The nation uses its troops to fight for its preservation, mainly, or should, and it's other interests, which if they don't amount to self-preservation per se, require a lot of explaining, and the explanation had better not be based on lies, falsehoods, negligence, or mistakes, which describes our decision to attack Iraq, I'm afraid.
So I say that if you want to support the troops, you do so not by flag-waving in support of any war that comes along, good, bad, or indifferent for as long as troops are dying, while we replace them indefinitely, but by asking what kind of a country are we? What kind of a war is this? And the last people you listen to for answers are those who are too fully invested, or committed, or emotionally involved for one reason or another to the point they can't think straight.
As one near and dear war-fighter's mother said to me today, "I think we've turned the corner in Iraq."
"Yeah, right, I'll believe it when I see it."
Meanwhile, the New York Times reports today that the Administration is considering large troop withdrawals come autumn whether Iraq is read or not to fill the breach with its own troops, because the nation has turned against the Bush Administration and its war to a very large degree. Bush, of course, a lame-duck, promises "a sprint to the finish line" of his administration. I know he's a true believer, but he sprinting to the finish using the lives of American boys, and young women.
Caveat true-believers.
Support America, and the troops will thank you for it.
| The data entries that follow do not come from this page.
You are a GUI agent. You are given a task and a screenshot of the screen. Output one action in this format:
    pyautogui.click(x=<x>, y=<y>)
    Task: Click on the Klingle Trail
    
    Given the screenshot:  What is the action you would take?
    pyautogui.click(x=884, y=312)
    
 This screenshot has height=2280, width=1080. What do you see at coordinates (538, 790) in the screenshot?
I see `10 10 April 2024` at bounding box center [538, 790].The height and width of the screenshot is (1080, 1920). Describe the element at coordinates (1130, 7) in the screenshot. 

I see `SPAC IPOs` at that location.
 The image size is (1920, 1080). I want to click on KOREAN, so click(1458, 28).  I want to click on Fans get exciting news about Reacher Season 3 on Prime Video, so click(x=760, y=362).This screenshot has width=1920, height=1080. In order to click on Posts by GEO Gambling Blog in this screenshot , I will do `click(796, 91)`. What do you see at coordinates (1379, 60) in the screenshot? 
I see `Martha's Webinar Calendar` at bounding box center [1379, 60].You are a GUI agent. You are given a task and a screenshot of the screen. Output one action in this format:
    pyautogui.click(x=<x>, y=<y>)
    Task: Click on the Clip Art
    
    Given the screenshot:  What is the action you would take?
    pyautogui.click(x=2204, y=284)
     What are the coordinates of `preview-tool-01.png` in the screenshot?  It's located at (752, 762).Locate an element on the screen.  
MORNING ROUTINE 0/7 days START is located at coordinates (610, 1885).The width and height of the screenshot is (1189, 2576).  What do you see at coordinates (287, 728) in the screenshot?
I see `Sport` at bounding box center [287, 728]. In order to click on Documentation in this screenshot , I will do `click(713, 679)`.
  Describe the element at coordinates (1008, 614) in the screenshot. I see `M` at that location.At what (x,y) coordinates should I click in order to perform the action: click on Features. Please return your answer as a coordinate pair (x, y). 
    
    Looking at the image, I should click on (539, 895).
Where's my Support America bumper-sticker?
Memorial Day is coming up, a good day to visit a nationial cemetery to observe the ceremony. At the Presidio of San Francisco, last year, some of the participants wore period costume, from Civil War uniform to the Spanish-American War of 1898, to WWI and a few WACs and WAVEs of World War II.
Visiting the national cemetery reminds you that we are the beneficiaries of what the people underground fought and died for. The least we can do to honor their memory is to speak up when we see the nation veering off the track onto an arrogant, self-destructive path, if that is what we think, and I certainly do.
You don't give up your right to think for yourself just because you visit a patriotic ceremony. The right to think for yourself is the hallmark of what it means to be an American. This is what the fellows underground fought so hard for, so that you and I can have this discussion.
If we thought it, and didn't say it, because other folks thought differently, and wore their own bumper-stickers and yellow "Support the Troops" ribbons, we'd be letting down those who fought for our right to speak our mind.
See you at the memorial, I hope. I'll be the guy with the camera. I like to record important events that I witness. Have a good one.